This is the mail archive of the
mailing list for the glibc project.
Re: [PATCH 4/4] S390: Implement mempcpy with help of memcpy. [BZ #19765]
- From: Wilco Dijkstra <Wilco dot Dijkstra at arm dot com>
- To: Adhemerval Zanella <adhemerval dot zanella at linaro dot org>
- Cc: nd <nd at arm dot com>, 'GNU C Library' <libc-alpha at sourceware dot org>
- Date: Wed, 4 May 2016 17:17:33 +0000
- Subject: Re: [PATCH 4/4] S390: Implement mempcpy with help of memcpy. [BZ #19765]
- Authentication-results: sourceware.org; auth=none
- Nodisclaimer: True
- Spamdiagnosticmetadata: NSPM
- Spamdiagnosticoutput: 1:23
Adhemerval Zanella wrote:
> Right, but I *think* compiler would be smart enough to just avoid the extra spilling.
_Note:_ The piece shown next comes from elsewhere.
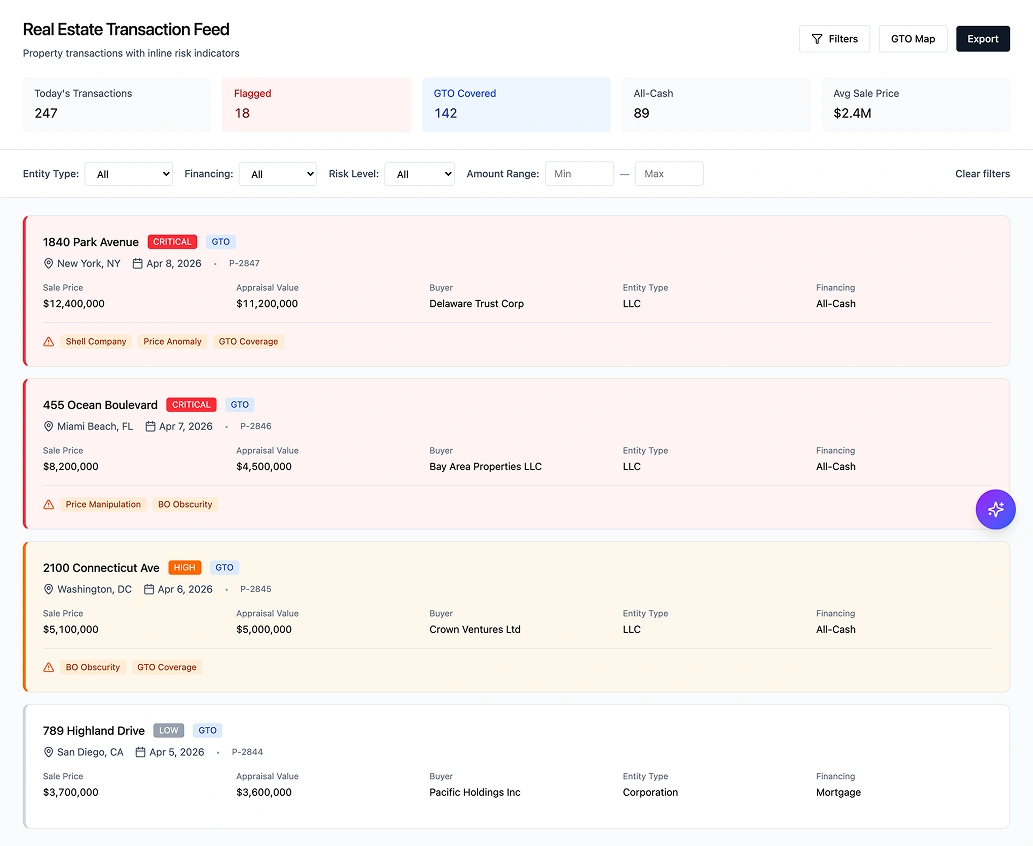Click the GTO badge on 789 Highland Drive
The image size is (1033, 846).
click(207, 730)
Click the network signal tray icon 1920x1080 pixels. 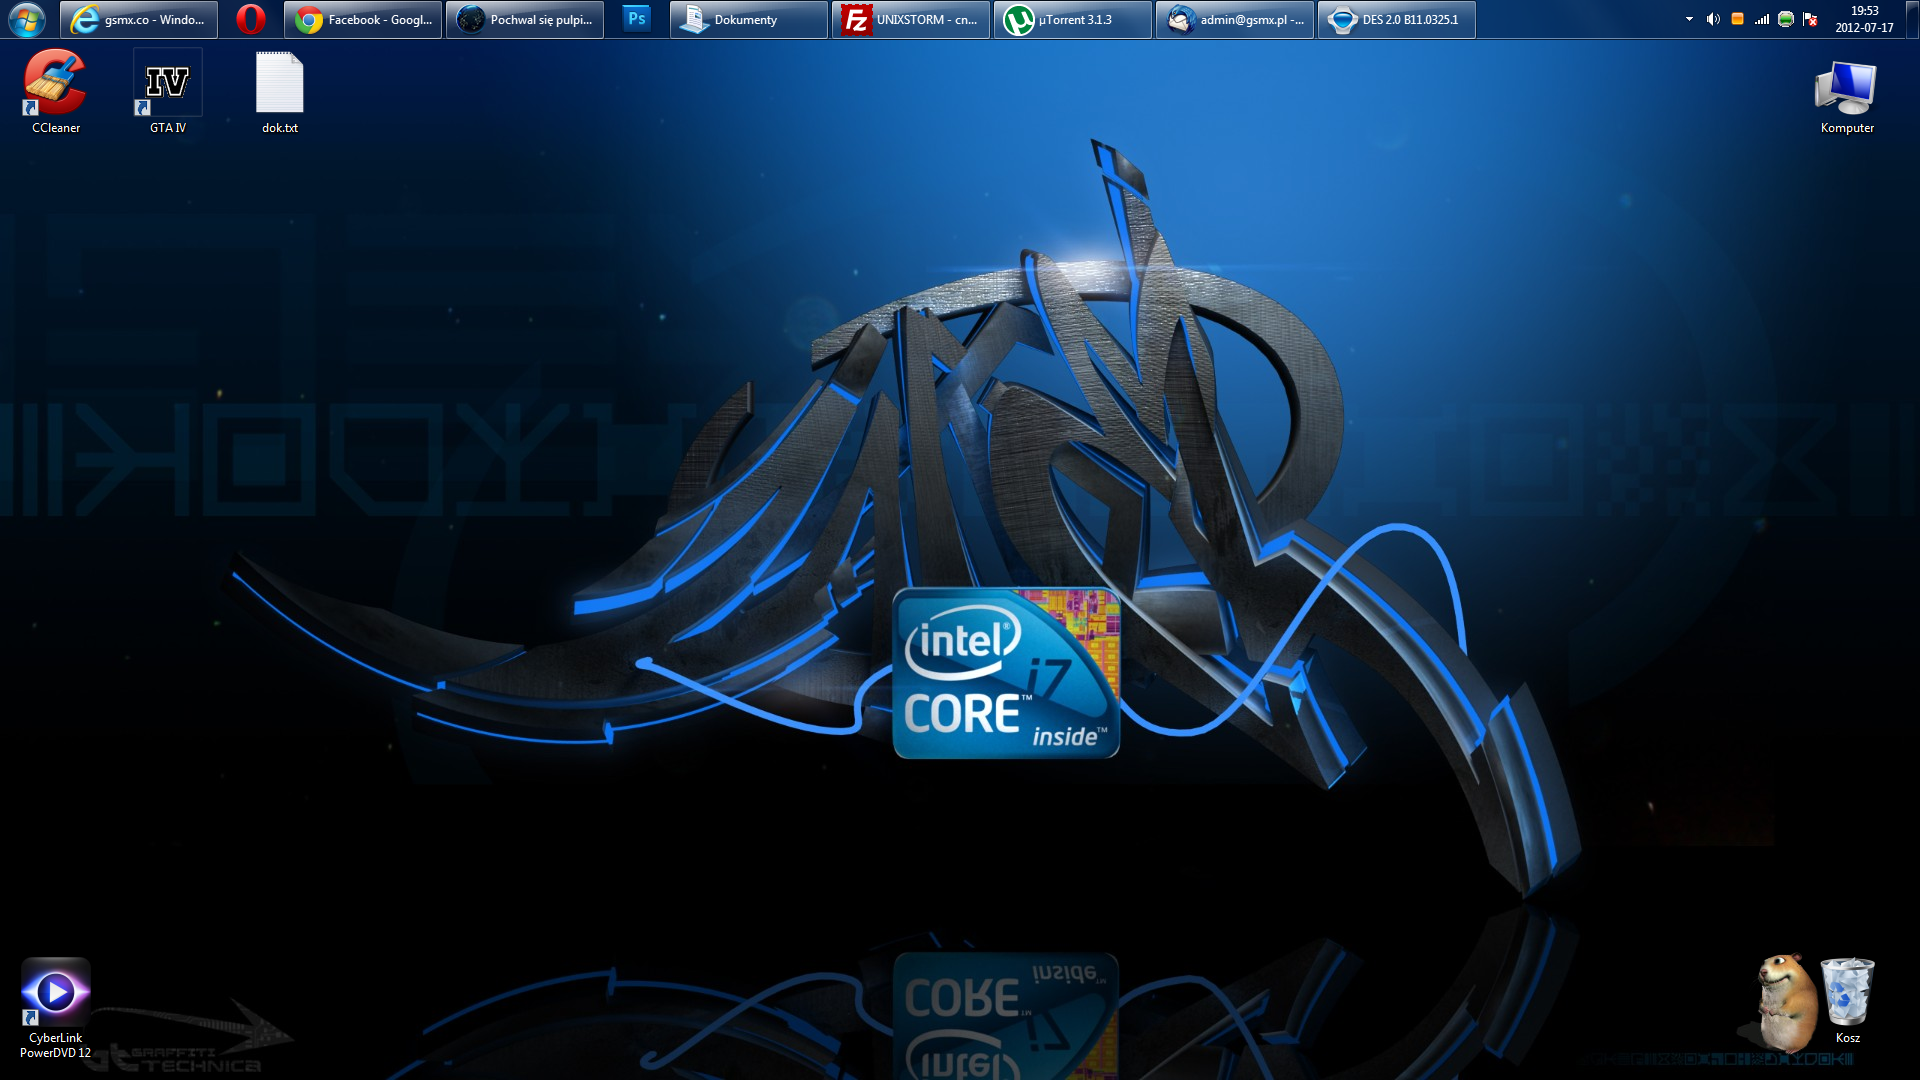[1762, 19]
> Take this example for instance , using GCC 5.3 for s390x I see no difference in
> generated assembly if I the strategy I proposed (-DMEMPCPY_TO_MEMCPY) to
> the s390 specific you are suggesting. In the end, I am proposing that architecture
> specific micro-optimization should be avoid in favor of a more specific one.
> Specially the one that tend to avoid one or two extra spilling based on quite complex
> macro expansion.  http://pastie.org/10824072
You need to use something like this to show the difference:
return __mempcpy (__mempcpy (__mempcpy (p1, s, len), p2, 1), p3, 16);
GCC doesn't even optimize mempcpy of constant size (PR70140), so if you do have
an optimized mempcpy like s390 here, you *still* need to use memcpy for small immediate
sizes (so they get inlined), and only use mempcpy for unknown or very large sizes.
We end up having to do these header tricks because GCC doesn't implement mempcpy
as a first-class builtin or allow targets to defer to memcpy.
There are similar issues with strchr (s, 0) being used instead of the faster strlen (s) + s.